Фрагмент текста.
·····

Под занавес года в представительных органах власти обсуждают изменения проходного барьера для партий на предстоящих выборах. Станут ли избиратели активнее, появится ли больше партий, какими они будут? Наши вопросы – декану факультета политики и международных отношений Сибирского института управления — филиала РАНХиГС при президенте РФ
Сергею Козлову.
— Сергей Васильевич, избирательный марафон по выборам в Законодательное Собрание Новосибирской области и городской совет депутатов, наверно, уже можно назвать стартовавшим. О прогнозах, шансах, неожиданностях предстоящей избирательной кампании мы поговорим чуть позже, а пока оцените, пожалуйста, существующий баланс политических сил в представительных органах власти. Насколько он оптимален, соответствует текущему политическому моменту и устраивает как сами партии, так и их сторонников — сегодняшних и будущих избирателей?
— Имеющийся сейчас расклад политических сил означает, что возникшая немногим менее десяти лет назад партийная система оказалась достаточно устойчивой. Сложилась она к концу второго срока действующего президента. Те изменения в партийном законодательстве, которые произошли после известных событий на Болотной площади, никаких существенных корректив в реальный расклад партийных сил не внесли.
Насколько этот расклад оптимален? С одной стороны, политическое руководство страны заинтересовано в том, чтобы опираться на крупную партию, партию власти. Она обеспечивает принятие необходимых решений на федеральном и региональном уровнях, обеспечивает легитимацию решений, принимаемых в Кремле. С другой стороны, Кремль заинтересован в том, чтобы на политическом поле присутствовала и оппозиция, которая хоть и не имела бы существенной возможности влиять на принятие решений, но тем не менее наличие у неё определённого количества голосов демонстрировало бы наличие демократии, свобод, партийного и политического плюрализма. Чтобы можно было сказать: партии живут своей жизнью, без какого бы то ни было контроля со стороны центральных властей.

·····

Собранные данные.

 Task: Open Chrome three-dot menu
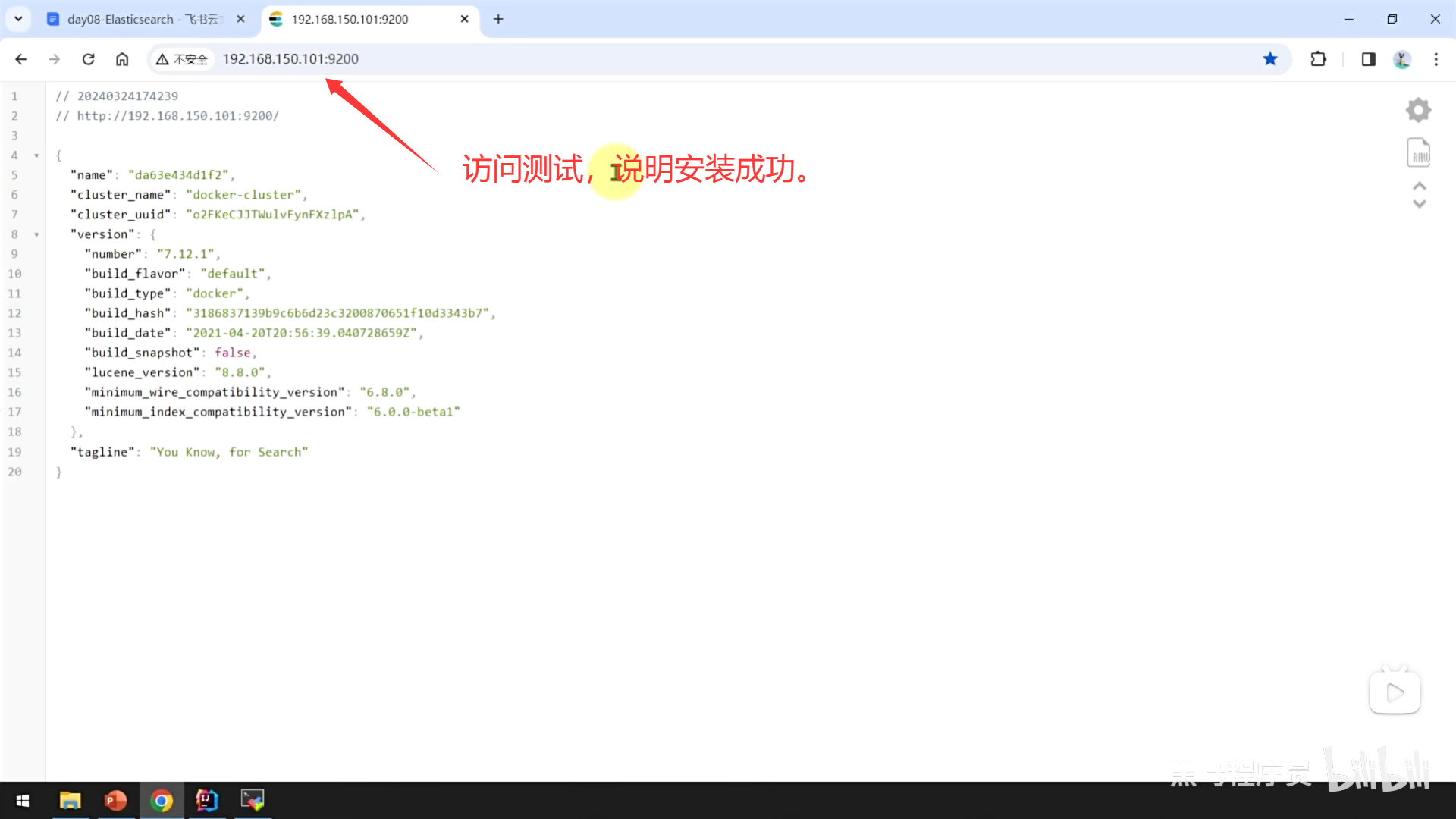[x=1436, y=59]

·····

Что нужно сделать.
1 - Определите, соответствуют ли утверждениям (a), (b) и (c) сведения из интервью о партийной системе, и для каждого ответьте «да» или «нет», подкрепив ответ точной цитатой. (a) Нынешняя партийная система сложилась к концу второго срока действующего президента. (b) Изменения в партийном законодательстве после событий на Болотной площади существенно изменили реальный расклад партийных сил. (c) Кремль заинтересован в том, чтобы на политическом поле присутствовала оппозиция.
2 - Продолжите интервью о партийной системе, начав сразу после его последнего предложения.

Ответы.
1 -
(a) Да: «Сложилась она к концу второго срока действующего президента».
(b) Нет: «никаких существенных корректив в реальный расклад партийных сил не внесли».
(c) Да: «Кремль заинтересован в том, чтобы на политическом поле присутствовала и оппозиция».

2 -
Что касается интересов избирателей, то, безусловно, набор из существовавших политических партий — недостаточен. Что мы имели до либерализации партийного законодательства в 2012 году? Партию власти, за которую голосуют в значительной массе люди старшего возраста и население так называемой «третьей России» — небольших городов и сельской местности. Мы имели коммунистическую партию, опиравшуюся на устоявшийся электорат, который к тому же с течением времени уменьшается. Мы имели не вполне состоявшуюся вторую партию власти — «Справедливую Россию» с её социально-демократической ориентацией. И, наконец, мы имели ЛДПР, которая аккумулирует протестные голоса. Серьёзной либеральной партии, которая бы представляла правые взгляды, не было, и какой-то сегмент избирателей не был представлен. Многие из них просто не ходили на выборы, понимая, что им не за кого голосовать. Это заставляло Кремль всё время заниматься созданием этакой управляемой правой партии. Можно вспомнить «Демократический выбор России», «Союз правых сил», «Правое дело». Однако успешными эти проекты не были.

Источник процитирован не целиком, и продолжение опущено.